Kindle Edition, 205 pages
Published May 20th 2014 by The Studio, a Paper Lantern Lit imprint(info grabbed from GoodReads)
The Dollhouse, a young adult horror set Down Under, begins with Ethan, Cassie's best friend's boyfriend, bursting through her bedroom window in the middle of the night. This is an awkward dream come true for Cassie, as she has been pining over Ethan for over a year, but he is her best friend's boyfriend. Her missing best friend's boyfriend. Ethan has decided to pop in on Cassie to let her know the cops are after him and that he didn't do it even though there may be evidence that indicates otherwise. He informs her that he is running into the woods to avoid being arrested. Cassie and her friend Lacey decide to chase after Ethan, the boy who may or may not have murdered Aisha, and help find Aisha (their missing friend). Cassie has lingering guilt over crushing on Aisha's boyfriend and feels that she is responsible for Aisha running off, which serves as her motivation to run into the forest that three other girls have disappeared without a trace into. Mayhem ensues.
So, I think I made it clear in my synopsis that these teens don't make the brightest of decisions. It felt like the author had to dumb her characters down to get them into a horrific situation. Which isn't anything new, unless you missed the slasher flick bonanza of the 1990's. I love horror and especially so when it's creepy. The Dollhouse promises that and so much more in the blurb, but it doesn't really deliver. It's hard to be horrified when you can't stop thinking about how all of this nonsense could have been prevented. I mean, really, your friend just disappeared into the woods and you go breaking and entering into a creepy mansion? That just screams, "Murder me." Darwin award goes to Cassie.
The biggest problem for me, however, is the writing. It is what I have decided to call green writing -- it needs to ripen on the vine a bit.

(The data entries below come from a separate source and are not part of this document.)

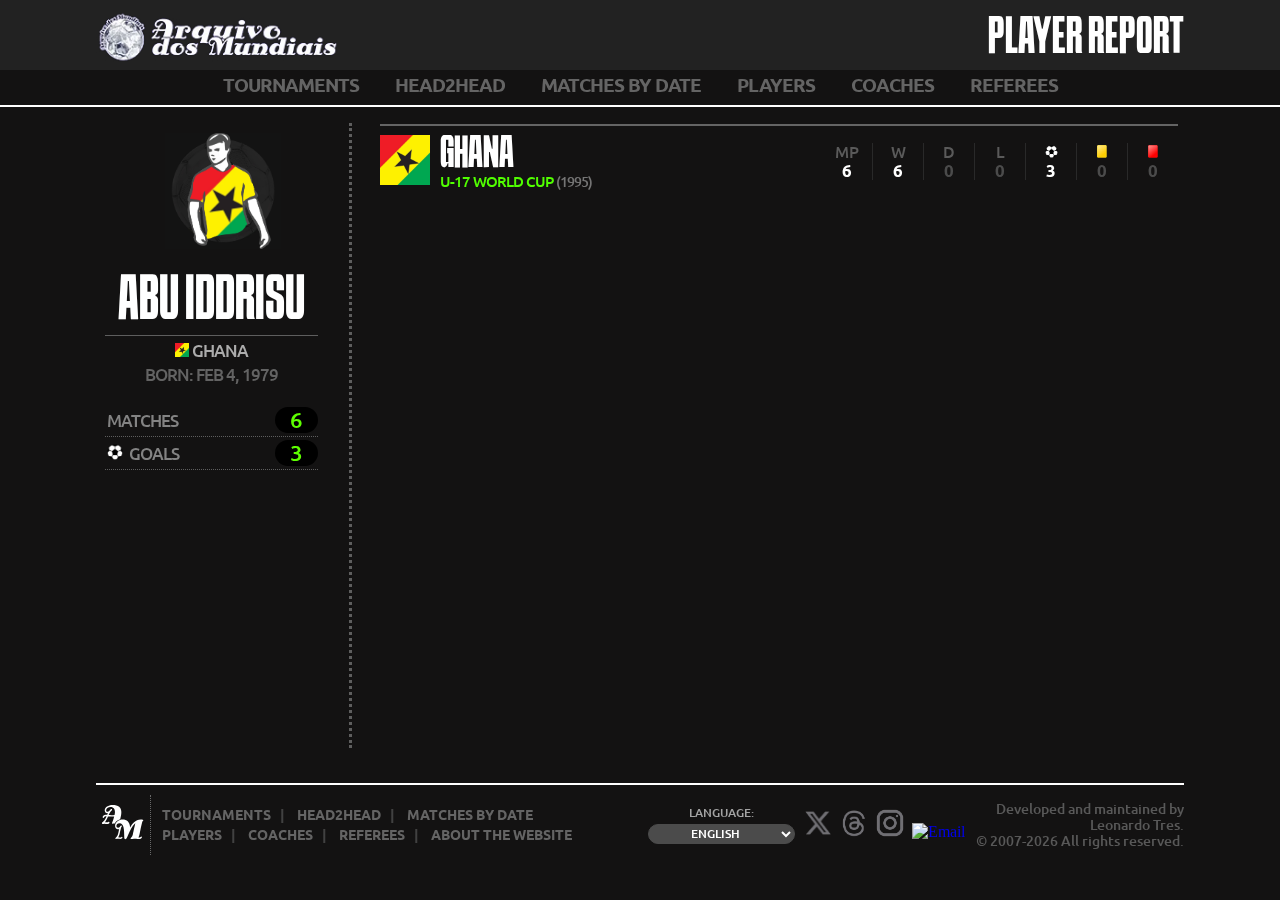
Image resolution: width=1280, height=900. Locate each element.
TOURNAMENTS (291, 85)
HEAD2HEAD (450, 85)
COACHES (892, 85)
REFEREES (1014, 85)
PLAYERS (776, 85)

Or be breaded and deep fried. Anyway, the pacing of the novel was all over the place. It's fast, it's faster, it's normal; The Dollhouse was like being on a possessed treadmill with all it's stopping and going. The story starts off in a rush with Ethan busting in through the window and promptly delivering an info dump. Half the plot and all the build up between characters happens before the novel even begins. While I appreciate the different approach, it really destroys any chance to get attached to the characters. Along with the rushed beginning, there is an info dump every couple pages in the first couple chapters to make up for the lost beginning. Where could have been build up, world building, and character development, we get a rush into a haphazard romp in a creepy house.

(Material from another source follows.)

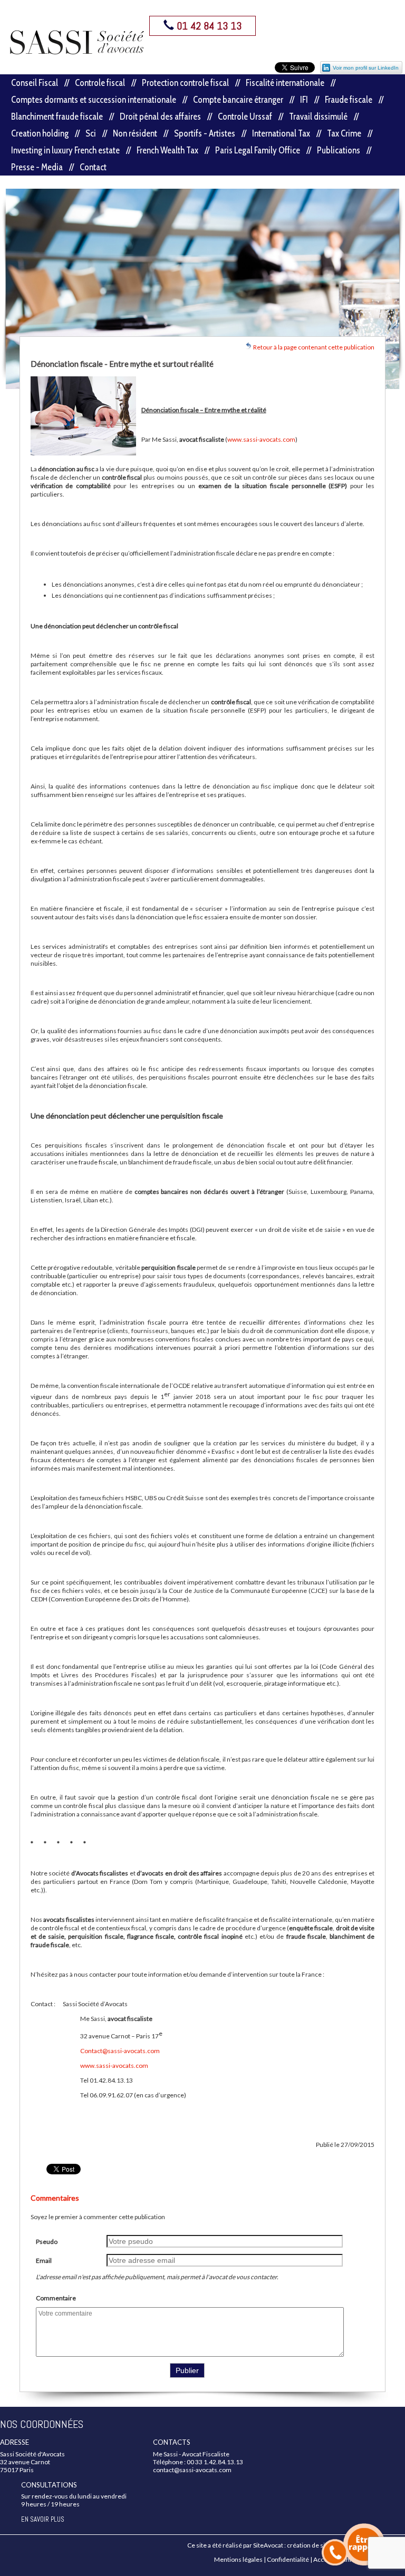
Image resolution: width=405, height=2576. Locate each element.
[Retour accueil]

The ideas of The Dollhouse really stuck out to me as I love all things messed up and creepy. I was hoping to be shocked and horrified, but that just didn't really happen. Reading the Dollhouse is like watching a bad slasher flick in slow motion, but with a lot less blood and entertainment. I really just wanted to shake the main character until she got some sense and went home, forgetting about her self-rightous journey into the woods to find her friend.